A couple of days ago, I gave a simple method which can be used in order to stop fraudulent co-authorships that are aimed at gaming the h-index computation mechanism. Today, I would like to point out yet another problem with the current formula used to compute h-index by Google Scholar Citations. I call this the problem of meaningless self citations.

It has been known for a long time that some researchers, due to pressure from their employers and their own desire to increase the number of their publications, publish the same works with several journals and/or conferences. They just change the title and content here and there, but the main ideas of the paper are grossly preserved.

Reviewers have to be blamed for letting such papers to pass through their hands without proper scrutiny. This has led to many researchers dramatically increasing their published body of work and increasing the probability for those works to be cited thereby boosting their h-indices. As already pointed out, this problem can easily be sorted out by strengthening the review process.

The problem of meaningless self citations is, however, more subtle in the sense the papers may actually be genuine research outputs enriching the body of knowledge with ground breaking results. But within the references, the authors deliberately cite many of their own papers in order to increase the citation counts for those papers. Google Scholar treats all citations equally. It is, therefore, very easy for self-cited papers to gain more citations if the researcher and his/her co-authors are writing more and more papers.

At the end of the day, the researchers in a particular authorship network will all witness rapidly increasing h-indices. These will, in no way, reflect the actual impact of the researchers. The system is definitely being gamed through meaningless self citations. Therefore, there should be a way of dealing with this problem and I would like to ignite debate on this issue by giving a suggestion.

One suggestion would be to completely exclude self citations. But that would be too harsh for those authors whose new research works are genuinely coming up due to the impact of their previous works. There is a need to recognise such cases.

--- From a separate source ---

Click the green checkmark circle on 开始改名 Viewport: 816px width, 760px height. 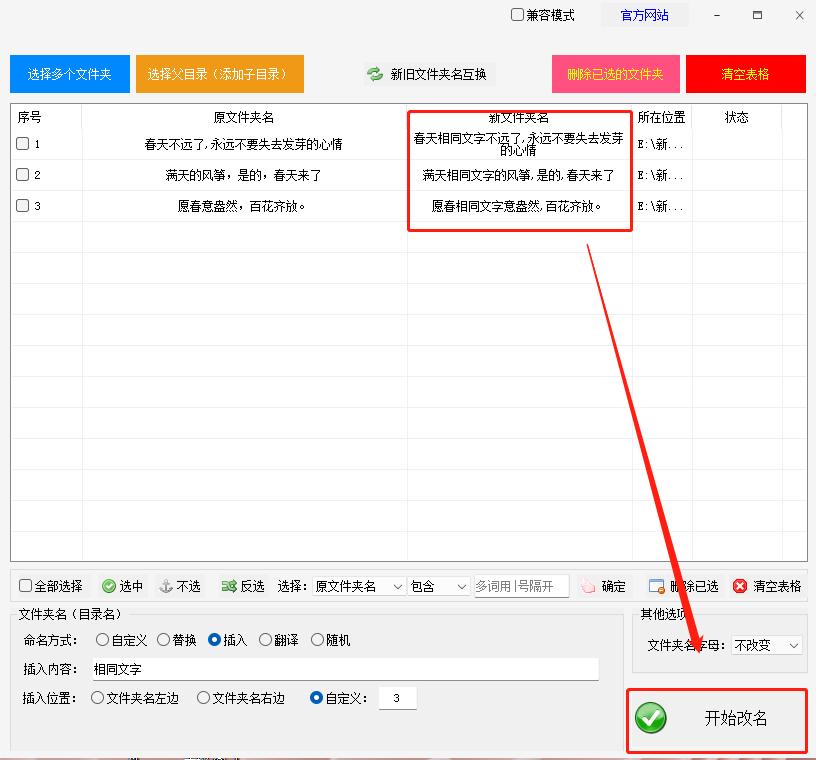[651, 718]
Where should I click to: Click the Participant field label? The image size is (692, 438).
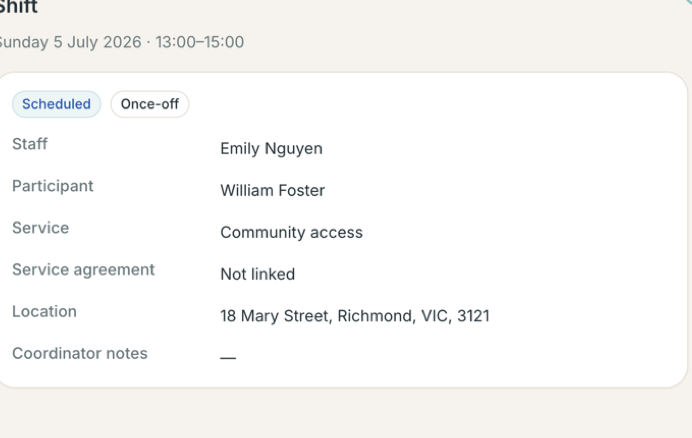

I, therefore, suggest that for a particular paper, all the citations, where at least one of the authors was involved in the work being cited, should be adjusted by applying a factor of 0.25. Google Scholar also keeps track of the researcher’s co-authors. These days, it very common for researchers to cite the works of their previous co-authors just to boost their friends citation count. These meaningless friend citations are very difficult to track. Some of them may even genuine. They should, therefore, be adjusted by a higher factor, say 0.5. If we let C denote the citation count for a particular paper, the citation count equation would finally look like this:

C = T + 0.5*F + 0.25*S, where T denotes third party citations; F and S denote self citations and friend citations respectively.

This formula gives more value to third party citations. These are the people that are not connected to the researcher and are citing the paper independently. As I mentioned, the purpose of this post is to initiate a debate on this issue. Feel free to share your views.